Whether it's a matter of convenience, flavor or a sense that it's less harmful than traditional cigarettes, more and more people -- especially millennials -- are turning to vaping.

Whether it's a matter of convenience, flavor or a sense that it's less harmful than traditional cigarettes, more and more people -- especially millennials -- are turning to vaping.

Yet, before people turn on their electronic cigarettes, the jury's still out on the overall health effects from the alternative form of smoking, one Ohio State University official says.

Liz Klein, an associate professor of tobacco control at OSU, said because the technology is fairly new, the data don't paint a clear picture on the long-term e-cigarette vapors have on the body.

"There's very strong evidence that e-cigarettes are safer than combustible (cigarettes)," Klein said. "But it does not necessarily mean it's harmless or safe."

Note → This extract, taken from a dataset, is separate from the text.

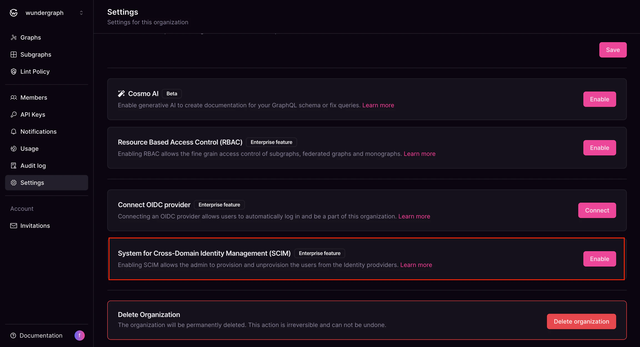Open Invitations using the envelope icon
The width and height of the screenshot is (640, 347).
(14, 226)
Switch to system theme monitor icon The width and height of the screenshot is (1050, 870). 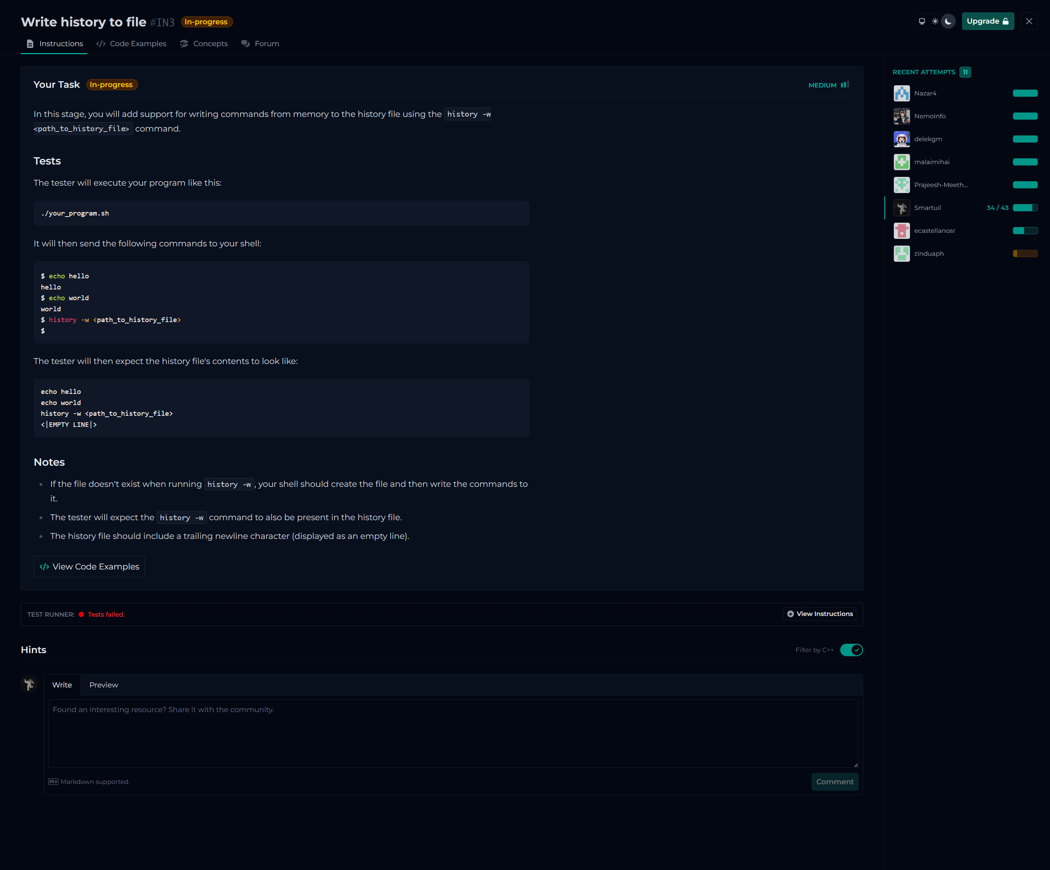pos(922,22)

Statistics from a wide variety of sources suggest e-cigarettes do not help with smoke-cessation activities, she said.

And nicotine consumed from the devices has a number of potentially harmful elements, such as cadmium, nickel and formaldehyde, although in much lower levels than traditional forms of smokable tobacco.

The e-liquid components contain humectants, such as propylene glycol, a Federal Drug Administration-approved food additive that has been shown to cause eye, throat and airway irritation, and, when burned at high temperatures, known carcinogens form and could increase the risk of asthma, Klein said.

Another humectant, vegetable glycerin, produces similar effects as propylene glycol, but repeated or long-term inhalation safety risks are unknown, she said.

Health officials also contend that e-cigarettes are not a successful smoke-cessation tool. Compared to those who didn't use e-cigs for cessation, people who did use e-cigs to quit smoking had 28 percent lower odds of success. In other words, e-cigarettes were less likely to help people quit smoking compared to people who didn't use them.

Klein presented her findings last week to Columbus Public Health.

She said the results of various studies continue to come in because e-cigarettes are fairly new, having been introduced in the United States in 2007.

What has become apparent is that vaping is most attractive to young people. What isn't clear is whether using e-cigarettes leads to harder drugs or, demographically, who's using them the most.

The devices, which heat up a cartridge that produces inhalable vapors -- either with or without nicotine -- are permissible in most public places in the state of Ohio and beyond.

Cities throughout the country, however, are raising the age of purchasing tobacco -- which includes e-cigarettes -- to 21.

In Ohio, Cleveland is the biggest city to enact such legislation. Locally, Bexley, Grandview Heights and Upper Arlington have done the same. Eight states restrict e-cigarette use in 100 percent of smoke-free venues.

Columbus Public Health has not proposed raising the legal limit to 21. Such legislation would have to be passed by City Council.

"We are currently looking at how other cities have implemented the law successfully and furthermore enforce it," said Jose Rodriguez, spokesman for the health agency.